En una tarde de verano-otoño por las calles de esos barrios tan típicos de Buenos Aires, Félix va caminando. Buzo en mano, sin muchas preocupaciones, una sonrisa en los labios y una canción en la cabeza. No tararea, no corre, no salta, no se tambalea. Solo camina. Félix y la mente de Félix, como siempre.
Camina sin tener mucha idea de a dónde está yendo. En realidad, sabe hacia dónde se mueve, pero va variando su camino: Está yendo a su casa y está tomando algún camino alternativo, de esos que él se inventa cada vez que va volviendo de algún lado (y tiene ganas de caminar, o de pensar, o simplemente de olvidarse). Pero, en uno de esos descuidos por el hundimiento total en sus propios pensamientos, se pierde.
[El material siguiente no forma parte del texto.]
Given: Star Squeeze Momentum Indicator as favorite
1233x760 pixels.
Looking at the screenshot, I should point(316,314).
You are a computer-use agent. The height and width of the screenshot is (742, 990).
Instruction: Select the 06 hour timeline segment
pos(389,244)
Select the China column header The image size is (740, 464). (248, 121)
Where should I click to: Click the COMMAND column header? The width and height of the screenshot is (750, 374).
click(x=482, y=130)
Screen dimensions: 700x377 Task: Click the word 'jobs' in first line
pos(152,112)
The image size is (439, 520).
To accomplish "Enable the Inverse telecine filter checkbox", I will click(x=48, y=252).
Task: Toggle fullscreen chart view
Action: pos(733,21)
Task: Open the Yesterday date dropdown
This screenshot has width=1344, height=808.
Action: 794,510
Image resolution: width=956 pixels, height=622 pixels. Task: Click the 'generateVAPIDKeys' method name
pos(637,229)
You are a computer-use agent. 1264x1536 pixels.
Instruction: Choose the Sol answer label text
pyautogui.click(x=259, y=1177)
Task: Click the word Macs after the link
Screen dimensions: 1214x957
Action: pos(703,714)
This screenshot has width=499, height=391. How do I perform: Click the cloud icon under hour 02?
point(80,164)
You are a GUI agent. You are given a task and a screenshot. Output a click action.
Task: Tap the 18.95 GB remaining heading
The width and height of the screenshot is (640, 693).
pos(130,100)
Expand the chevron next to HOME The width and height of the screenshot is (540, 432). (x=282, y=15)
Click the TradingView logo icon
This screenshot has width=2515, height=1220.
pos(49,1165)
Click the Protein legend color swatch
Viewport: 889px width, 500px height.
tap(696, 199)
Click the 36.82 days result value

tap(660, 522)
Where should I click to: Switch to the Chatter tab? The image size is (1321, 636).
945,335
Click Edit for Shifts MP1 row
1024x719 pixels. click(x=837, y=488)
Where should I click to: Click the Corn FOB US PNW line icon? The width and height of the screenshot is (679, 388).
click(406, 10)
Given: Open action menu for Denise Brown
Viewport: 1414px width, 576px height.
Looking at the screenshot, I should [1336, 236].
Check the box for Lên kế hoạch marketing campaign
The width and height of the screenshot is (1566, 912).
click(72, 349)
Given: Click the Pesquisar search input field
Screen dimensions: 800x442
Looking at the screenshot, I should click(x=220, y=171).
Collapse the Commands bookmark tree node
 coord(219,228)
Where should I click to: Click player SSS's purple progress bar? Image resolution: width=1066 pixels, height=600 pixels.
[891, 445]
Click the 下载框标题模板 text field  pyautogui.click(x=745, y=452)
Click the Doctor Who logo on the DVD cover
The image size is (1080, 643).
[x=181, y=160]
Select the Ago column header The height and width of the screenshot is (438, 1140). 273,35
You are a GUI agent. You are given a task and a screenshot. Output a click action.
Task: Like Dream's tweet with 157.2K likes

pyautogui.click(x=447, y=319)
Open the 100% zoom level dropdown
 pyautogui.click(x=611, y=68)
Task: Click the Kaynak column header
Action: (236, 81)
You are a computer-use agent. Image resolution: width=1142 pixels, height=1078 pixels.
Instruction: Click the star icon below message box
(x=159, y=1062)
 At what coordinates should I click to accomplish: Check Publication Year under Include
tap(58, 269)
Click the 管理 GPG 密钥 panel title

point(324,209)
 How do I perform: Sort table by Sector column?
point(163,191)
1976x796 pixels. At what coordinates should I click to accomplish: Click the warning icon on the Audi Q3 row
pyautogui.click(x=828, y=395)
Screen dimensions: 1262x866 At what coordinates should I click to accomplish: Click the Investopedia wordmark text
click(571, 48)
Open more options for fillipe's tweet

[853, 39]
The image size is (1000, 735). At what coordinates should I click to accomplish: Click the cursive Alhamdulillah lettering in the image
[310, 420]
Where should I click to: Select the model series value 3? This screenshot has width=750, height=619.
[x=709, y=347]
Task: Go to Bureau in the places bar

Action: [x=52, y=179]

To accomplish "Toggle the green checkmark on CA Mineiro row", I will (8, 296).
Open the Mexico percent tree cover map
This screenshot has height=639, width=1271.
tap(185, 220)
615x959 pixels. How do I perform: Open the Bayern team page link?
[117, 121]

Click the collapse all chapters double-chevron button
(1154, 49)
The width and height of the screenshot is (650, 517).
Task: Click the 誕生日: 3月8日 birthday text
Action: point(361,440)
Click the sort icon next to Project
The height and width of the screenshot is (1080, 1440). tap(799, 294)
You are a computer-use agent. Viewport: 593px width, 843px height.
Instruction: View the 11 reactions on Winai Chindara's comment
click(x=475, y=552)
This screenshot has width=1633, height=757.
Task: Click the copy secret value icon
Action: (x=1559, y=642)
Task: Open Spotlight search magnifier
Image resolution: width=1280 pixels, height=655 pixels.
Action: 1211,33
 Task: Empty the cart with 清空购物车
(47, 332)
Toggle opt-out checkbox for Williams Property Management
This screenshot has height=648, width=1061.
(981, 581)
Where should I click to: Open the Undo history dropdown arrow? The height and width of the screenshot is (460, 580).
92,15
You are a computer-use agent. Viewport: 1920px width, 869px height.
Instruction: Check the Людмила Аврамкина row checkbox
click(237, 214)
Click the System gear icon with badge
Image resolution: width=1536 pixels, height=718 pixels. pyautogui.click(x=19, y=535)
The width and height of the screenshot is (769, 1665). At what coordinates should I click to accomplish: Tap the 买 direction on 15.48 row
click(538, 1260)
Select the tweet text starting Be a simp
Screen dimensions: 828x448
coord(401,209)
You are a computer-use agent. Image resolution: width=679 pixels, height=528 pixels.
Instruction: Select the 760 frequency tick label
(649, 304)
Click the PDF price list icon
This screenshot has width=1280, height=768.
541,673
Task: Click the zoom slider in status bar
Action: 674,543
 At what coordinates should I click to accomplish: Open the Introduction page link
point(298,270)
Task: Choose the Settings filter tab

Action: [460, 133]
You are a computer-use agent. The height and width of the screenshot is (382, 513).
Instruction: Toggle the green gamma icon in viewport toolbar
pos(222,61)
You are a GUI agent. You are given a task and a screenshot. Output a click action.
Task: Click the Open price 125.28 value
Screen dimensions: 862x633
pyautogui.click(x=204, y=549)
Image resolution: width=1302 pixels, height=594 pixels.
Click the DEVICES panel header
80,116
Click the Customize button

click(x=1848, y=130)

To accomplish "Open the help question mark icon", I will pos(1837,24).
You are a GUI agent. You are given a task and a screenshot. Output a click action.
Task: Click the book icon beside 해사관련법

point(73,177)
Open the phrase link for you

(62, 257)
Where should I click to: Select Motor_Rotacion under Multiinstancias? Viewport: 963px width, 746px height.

Sin darse cuenta, se metió por una calle que no reconoce, al parecer con negocios muy nuevos, así que nada le es del todo familiar. Busca un cartel con el nombre de la calle, y no lo encuentra.
Encuentra el cartel de una de las calles que cortan la que él está caminando, pero igualmente no logra ubicarse. Se perdió, y no sabe bien qué hacer.
Y ese es el momento en que empieza a llover. Perdido y empapado, pero de buen humor. Félix sabe disfrutar como se debe de la lluvia, aunque a veces le resulte inoportuna, como en ese momento.
Continúa caminando, intentando no mojarse aún más (para no seguir empeorando su gripe), pero no tiene mucho éxito.
El cielo claro de la tarde de repente se había visto oscurecido por un nubarrón casi negro que cubrió el cielo e hizo anochecer de repente. Y Félix no lo había notado. Se dispone a esperar abajo de un toldo que no lo aísla muy bien de la lluvia, pero es algo...
Pasado el chaparrón, Félix comienza a caminar de nuevo. Baldosa floja: pantalón mojado. Un par de puteadas al aire y continúa, buscando
alguna calle reconocible, pero ¡changos! todos los carteles están perdidos.
Y en una seguidilla de sucesos extraños, Félix patea una lata (¿o era una botella?) en el piso, la baldosa sobre la que se sostiene en ese momento cede un poco, resbala por la goma desgastada de sus zapatillas otro poco y acaba en el suelo, aún más empapado, y con un futuro moretón y actual dolor en los lugares donde el sol no lo abraza ni en los días de verano.
Pero, en vez de putear de nuevo al aire, Félix se ríe mientras comienza a levantarse. Sigue caminando, aún con una risita entre sus dientes, y reconoce la esquina. Ya logró ubicarse de nuevo, y prosigue su camino a casa, mientras continúa riéndose por lo cómico que debió haber sido verlo desde afuera. Y ahora, ya no volverá a perderse. Porque eso es lo que Félix hace: camina, se pierde en un descuido, llueve, sonríe, se cae, se ríe, se vuelve a levantar, sigue, y llega... y, sin olvidar lo que aprendió, continúa riendo felizmente.